I was 10 when I realized my hearing journey had begun, as I struggled to understand what was happening because I couldn’t hear the teacher. Social cues told me it was time for the gym. My mom once told me she noticed I wouldn’t reply to her when it was dark, and I couldn’t speech-read. It wasn’t until I was 12 that I got a hearing test, and the audiologist said I needed hearing aids; that’s when I knew that everything made sense. I was relying on social cues and my peers in my desk group more than I realized. I was accommodating myself and asking for help before I knew there was technology to support me.

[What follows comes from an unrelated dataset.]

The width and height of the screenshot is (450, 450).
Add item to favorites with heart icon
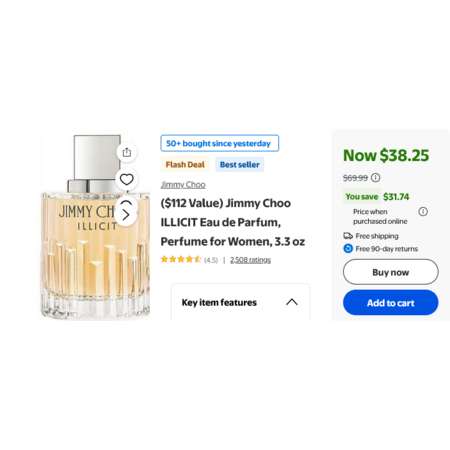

At school, after entering middle school, I took charge of my life, safety, and accommodations. Since I had heart surgeries when I was young, I couldn’t play contact sports, due to the adhesion being delicate in my heart, and I couldn’t always hear the teacher. Advocating for myself became a daily routine, from friends to teachers and family. I sat at the front of the class, I asked peers to repeat what they said, and pulled my friends ahead when I couldn’t keep up with the speed during school trips. I came to understand that the only person who truly understood my body and health was myself. I couldn’t rely on my parents to know what was going on with me all the time.
I was fortunate to have the support that I did growing up. I went to heart camp and Deaf/HOH camps, which made me feel less isolated in my disabilities. My parents have done everything they could for me- supported me in my education and helped me get what I needed. I eventually left gym class- what was I learning sitting on the bench? During COVID, the teachers were thrilled to have received clear masks, which allowed me to speech-read, and that was very helpful. My time in high school ended during COVID (and yes, I’m still bitter I didn’t get a prom, lol). Still, I got to hold one of the three leadership positions available at my school as the Senior Editor of the school yearbook, which made me confident that I could handle anything a non-disabled student could. From finishing elementary school with below-average grades to graduating high school with honours and an award for academics and leadership, I know that I can accomplish anything I want in life.
What followed high school was rejection and ableism, experiences I hadn’t encountered as much when I was young. Despite this, it has made me even more grateful for organizations
like the Canadian Hard of Hearing Association. Having the opportunity to come back for my second summer with CHHA reminds me that I can and deserve every opportunity, as long as I fight for it, just as I did when I was a kid.